Bloco de texto
>>>

Mesmo em casos assim, os gigantes da tecnologia se protegem no princípio da neutralidade da rede, que proíbe as operadoras digitais de priorizar o acesso a determinado site ou de condicionar o consumo de certa informação à cobrança de uma quantia em dinheiro. Segundo Coutinho, isso torna a internet uma espécie de faroeste. “Seria bom se as plataformas conseguissem limitar o anonimato que existe nas redes e que pudessem identificar, judicialmente, aqueles que as utilizam de forma perniciosa”, defendeu o cientista político português.
Apesar de acreditar que as redes sociais ameacem mais os regimes não democráticos, Aragão lembrou que essas plataformas alegam não ser veículo de comunicação para não arcar com a responsabilidade sobre o conteúdo que circula por elas. Nesse caso, para o executivo, é preciso haver mecanismos de identificação daqueles que estão postando.

<<<

Dados para análise
>>>

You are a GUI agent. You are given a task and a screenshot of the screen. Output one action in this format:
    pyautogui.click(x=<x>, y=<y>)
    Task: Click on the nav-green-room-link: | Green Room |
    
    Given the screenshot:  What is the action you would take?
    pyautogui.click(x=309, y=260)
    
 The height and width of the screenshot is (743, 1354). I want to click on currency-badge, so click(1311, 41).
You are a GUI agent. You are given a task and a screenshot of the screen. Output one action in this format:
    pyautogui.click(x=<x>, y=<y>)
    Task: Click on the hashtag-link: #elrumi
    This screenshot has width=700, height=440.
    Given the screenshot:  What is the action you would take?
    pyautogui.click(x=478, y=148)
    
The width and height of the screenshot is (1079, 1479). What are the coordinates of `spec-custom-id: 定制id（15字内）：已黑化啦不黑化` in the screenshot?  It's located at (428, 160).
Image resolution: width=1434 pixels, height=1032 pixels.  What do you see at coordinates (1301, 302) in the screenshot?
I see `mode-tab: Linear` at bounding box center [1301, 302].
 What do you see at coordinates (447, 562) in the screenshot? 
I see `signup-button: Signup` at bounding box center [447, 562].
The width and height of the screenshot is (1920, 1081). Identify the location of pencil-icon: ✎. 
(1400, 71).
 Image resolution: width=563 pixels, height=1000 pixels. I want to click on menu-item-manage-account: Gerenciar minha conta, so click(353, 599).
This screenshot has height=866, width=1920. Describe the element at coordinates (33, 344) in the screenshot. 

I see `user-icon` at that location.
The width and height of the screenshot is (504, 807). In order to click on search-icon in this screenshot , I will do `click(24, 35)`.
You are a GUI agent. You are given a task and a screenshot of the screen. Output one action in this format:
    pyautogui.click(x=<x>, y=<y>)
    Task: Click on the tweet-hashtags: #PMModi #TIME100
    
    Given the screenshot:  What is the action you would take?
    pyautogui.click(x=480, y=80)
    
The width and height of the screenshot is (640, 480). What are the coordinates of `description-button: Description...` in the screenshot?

<<<

Tarefas e exercícios
- 1) Reproduza o trecho do texto sobre as redes sociais entre "Apesar de acreditar" e "que estão postando.", inclusive.
- 2) Retome o texto sobre as redes sociais, escrevendo a continuação a partir da última frase apresentada.

Respostas por item
- 1)
Apesar de acreditar que as redes sociais ameacem mais os regimes não democráticos, Aragão lembrou que essas plataformas alegam não ser veículo de comunicação para não arcar com a responsabilidade sobre o conteúdo que circula por elas. Nesse caso, para o executivo, é preciso haver mecanismos de identificação daqueles que estão postando.

- 2)
Para que a solução seja encontrada, no entanto, Aragão reconhece que deve haver um pacto global, envolvendo todas as nações onde as redes operam. “Seria como uma cultura de compliance, que já existe no mundo dos negócios”, explicou. Diante da extrema dificuldade da implementação do mesmo pacto em diferentes países, o executivo acredita que cada nação deva discutir sua regulação e investir na educação de quem usa os serviços das plataformas. Do contrário, as redes se tornam parte dos instrumentos capazes de ameaçar a democracia, sustentou.
Duplo discurso das plataformas
O discurso ambíguo das big techs — que, para Coutinho, às vezes gostam de ser tratadas como veículos jornalísticos, às vezes como plataformas — é prejudicial à democracia. Empresas como Facebook, Google e Twitter falham com a sociedade não apenas na falta de responsabilidade com que atuam, mas principalmente ao deterem o monopólio da comunicação global.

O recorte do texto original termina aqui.